:: CONSIGNE 1 ::
Recopiez à l'identique les entrées, de la ligne contenant « The height and width of the screenshot is (893, 1363). » jusqu'à la ligne contenant « tap(70, 105) », ces deux lignes comprises, en omettant les images.

+++ TEXTE FOURNI

Cependant les données empiriques sur l’inflation ont été rares et peu concluantes et il y a également des difficultés intrinsèques à identifier l’impact empirique sur les prix d’actifs. Un modèle DSGE complet qui est habituellement utilisé par les économistes du FMI (…) a été modifié pour incorporer les changements démographiques (quoique de façon ad hoc) par Anderson, Botman et Hunt (2014), afin de déterminer si le vieillissement démographique du Japon est ou non déflationniste. Ces auteurs constatent que le vieillissement de la population génère de puissantes pressions déflationnistes, principalement à travers le déclin de la croissance économique et la chute des prix des terrains, mais leurs constats sont davantage tirés d’un modèle calibré plutôt que de l’analyse empirique.

++++++

:: CONSIGNE 2 ::
Condensez sous forme de liste le paragraphe du texte sur le vieillissement et l'inflation qui commence par « Cependant les données empiriques », en conservant ses faits principaux.

+++ DONNÉES DE TRAVAIL

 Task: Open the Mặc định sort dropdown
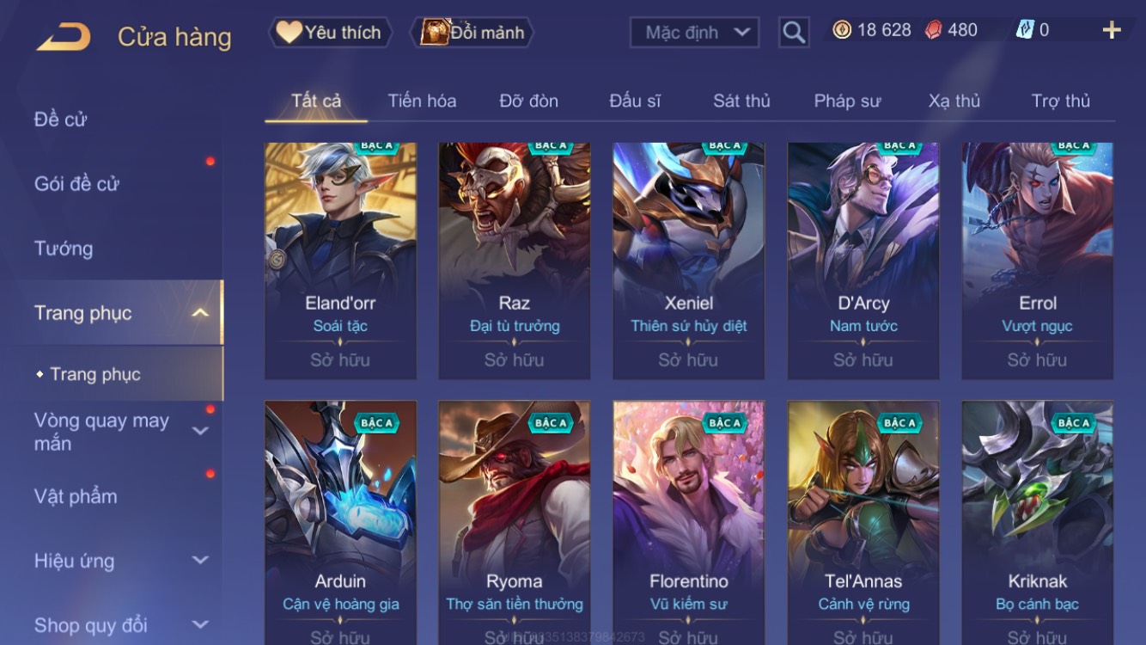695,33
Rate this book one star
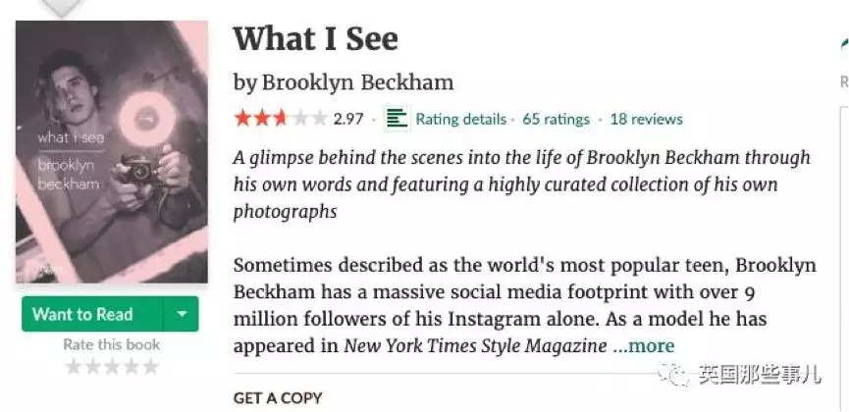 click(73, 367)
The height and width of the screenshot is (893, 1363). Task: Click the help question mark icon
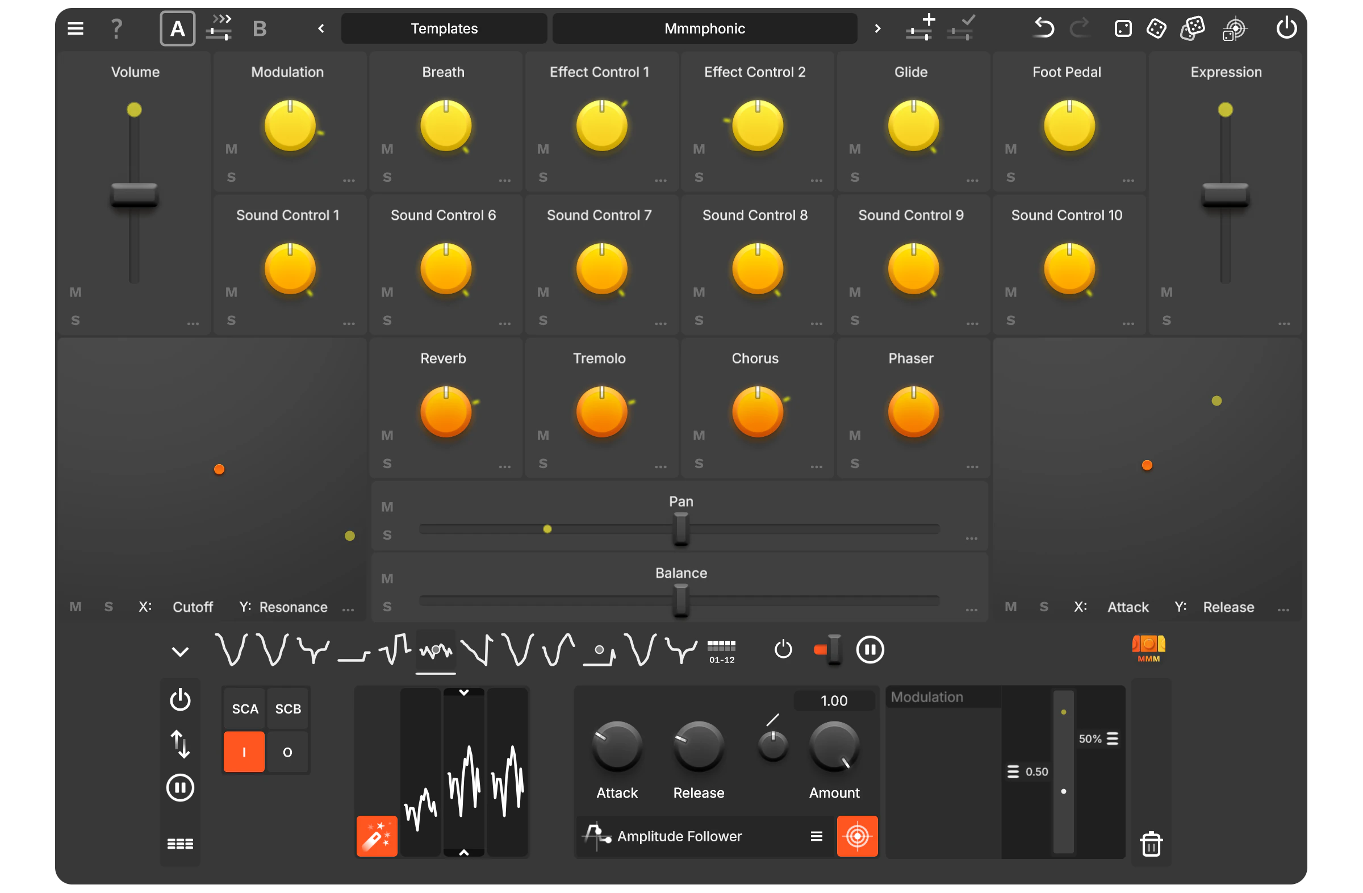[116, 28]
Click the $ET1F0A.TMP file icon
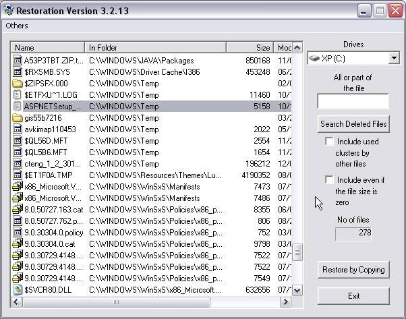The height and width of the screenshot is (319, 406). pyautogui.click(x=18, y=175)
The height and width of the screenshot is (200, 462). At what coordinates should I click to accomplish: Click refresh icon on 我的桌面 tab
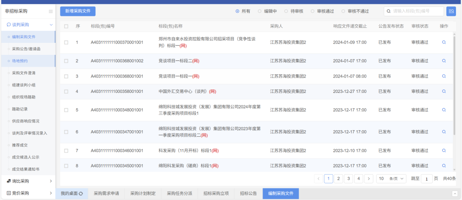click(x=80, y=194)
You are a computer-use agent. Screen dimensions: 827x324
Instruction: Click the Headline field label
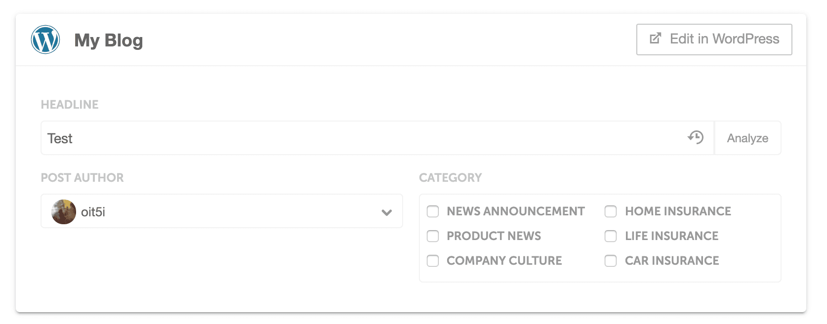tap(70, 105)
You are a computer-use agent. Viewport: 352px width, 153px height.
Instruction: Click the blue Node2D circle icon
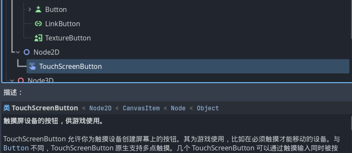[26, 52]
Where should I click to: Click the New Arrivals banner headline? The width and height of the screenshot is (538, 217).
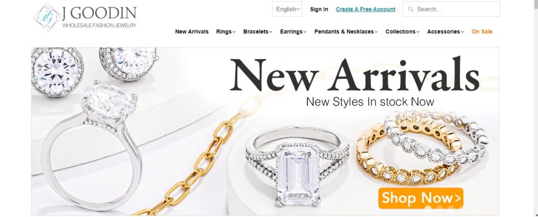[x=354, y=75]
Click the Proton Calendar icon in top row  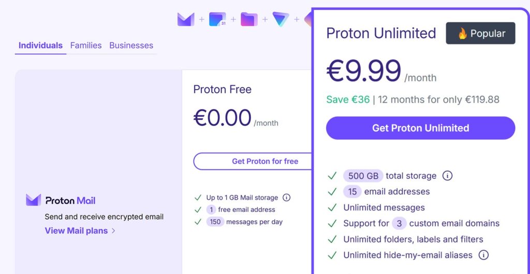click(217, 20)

++++++

:: RÉSULTAT ATTENDU 1 ::
The height and width of the screenshot is (893, 1363). Task: Click the help question mark icon
[116, 28]
Click the $ET1F0A.TMP file icon
The height and width of the screenshot is (319, 406). pyautogui.click(x=18, y=175)
The height and width of the screenshot is (200, 462). At what coordinates should I click to accomplish: Click refresh icon on 我的桌面 tab
click(x=80, y=194)
You are a computer-use agent. Screen dimensions: 827x324
Instruction: Click the Headline field label
tap(70, 105)

:: RÉSULTAT ATTENDU 2 ::
- Les données empiriques sur l'inflation sont rares et peu concluantes. L'impact empirique sur les prix d'actifs est difficile à identifier.
- Anderson, Botman et Hunt (2014) ont modifié un modèle DSGE complet, habituellement utilisé par les économistes du FMI. Ils y ont intégré les changements démographiques, de façon ad hoc, pour savoir si le vieillissement démographique du Japon est déflationniste.
- Selon eux, le vieillissement de la population génère de puissantes pressions déflationnistes. Ces pressions passent surtout par le déclin de la croissance économique et la chute des prix des terrains.
- Ces constats proviennent d'un modèle calibré plutôt que d'une analyse empirique.